The rising restrictions, which began to increase about a decade ago, according to Nash, come as more people are turning to medication abortion.
Medication abortion is now the most common method used for abortions in the first 10 weeks of pregnancy, and accounted for almost 40% of all abortions in 2017, according to the Guttmacher Institute.
Medication abortions were first approved by the U.S. Food and Drug Administration (FDA) in 2000. FDA guidelines advise that abortion-inducing pills are safe to use up to 70 days, or 10 weeks, after conception, though evidence shows it can be safe even later in pregnancy, according to the American College of Obstetricians and Gynecologists (ACOG).
In most cases in a medication abortion, mifepristone is taken first to stop the pregnancy from growing. Then, a second pill, misoprostol, is then taken to empty the uterus.
Of the two medications, mifepristone is more restricted by the FDA. Since 2011, the agency has applied a risk evaluation and mitigation strategy (REMS) to mifepristone, preventing it from being distributed at pharmacies or delivered by mail like other prescription drugs.
It must be ordered, prescribed and dispensed by a health care provider who meets certain qualifications, and may only be distributed in clinics, medical offices, and hospitals by a certified health care provider, according to FDA guidelines.
The FDA’s rules, combined with state restrictions like the one that appears close to becoming a law in Texas, have the effect of not only limiting when, where and how people can get abortions, but also potentially misguiding people on the safety of medication abortion, according to Dr. Jamila Perritt, an OBGYN based in Washington, D.C., and president and CEO of Physicians for Reproductive Health.
“The important thing to know about mifepristone is that it’s regulated as if it were a highly unsafe medication, which is the opposite of the truth,” said Perritt. “It’s actually a very, very safe medication and we have decades of medical evidence that shows people can use it on their own.”
“None of this is about safety,” she said. “It’s all about limiting access to abortion.”
The restrictions around medication abortion also limit the use of telemedicine, which is effectively banned in 19 states, according to the Guttmacher Institute.
Complications from at-home medication abortions are rare, happening in less than 1% of cases in one study of nearly 20,000 medication abortions, according to ACOG, which says medication abortion “can be provided safely and effectively by telemedicine.”
Last year, during the height of the coronavirus pandemic, and amid a rise in telemedicine, ACOG, an organization that counts more than 60,000 obstetrician–gynecologists as members, joined other groups to urge the FDA to suspend the requirement that mifepristone be dispensed in a medical clinic.
The request for the FDA to temporarily suspend the mifepristone requirement was upheld last year in lower courts.
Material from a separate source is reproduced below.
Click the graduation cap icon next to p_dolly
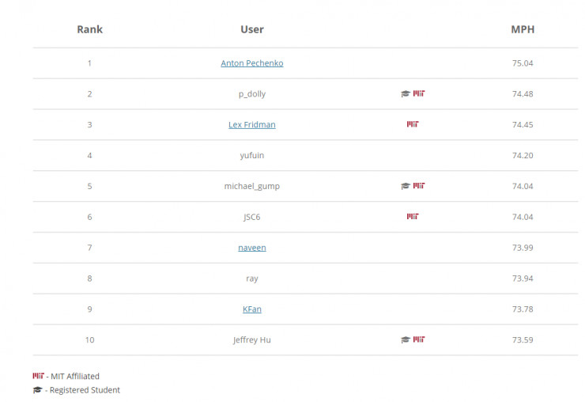 [406, 94]
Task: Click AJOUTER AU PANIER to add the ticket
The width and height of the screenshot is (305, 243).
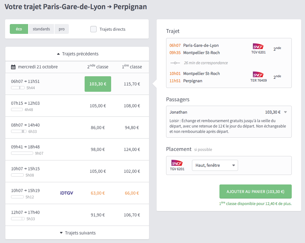Action: coord(255,191)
In January, the U.S. Supreme Court ruled 6-3 to reinstate the restrictions.
In April, the FDA, under the Biden administration, said it would stop enforcing the in-person dispensing requirement during the pandemic. States though can still set laws about dispensing mifepristone within their state.
Proponents of the FDA’s decision say that allowing greater access to medication abortion, including via telemedicine, gives more options to the people who need them the most.
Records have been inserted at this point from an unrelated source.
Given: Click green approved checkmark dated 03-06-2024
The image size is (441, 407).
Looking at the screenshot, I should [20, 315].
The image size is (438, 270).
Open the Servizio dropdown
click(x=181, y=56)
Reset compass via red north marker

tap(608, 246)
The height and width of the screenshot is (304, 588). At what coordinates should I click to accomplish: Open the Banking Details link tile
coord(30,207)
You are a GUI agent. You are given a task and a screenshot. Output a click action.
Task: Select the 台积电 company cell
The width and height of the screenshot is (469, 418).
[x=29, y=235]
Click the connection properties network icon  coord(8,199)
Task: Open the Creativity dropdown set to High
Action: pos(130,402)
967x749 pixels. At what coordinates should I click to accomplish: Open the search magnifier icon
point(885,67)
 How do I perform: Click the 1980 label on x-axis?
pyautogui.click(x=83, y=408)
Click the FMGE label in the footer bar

Around 75% of abortion patients are low-income residents, and nearly 60% of U.S. women of reproductive age live in states where access to abortion is restricted, according to the Guttmacher Institute.
“Restrictions shape who is able to access [abortion],” said Perritt, noting that people of color, young people, immigrants and people living on low-income communities are the most affected, and adding, “We’re going to continue to see a worsening outcome for them because of it.”
ABC News’ Alexandra Svokos contributed to this report.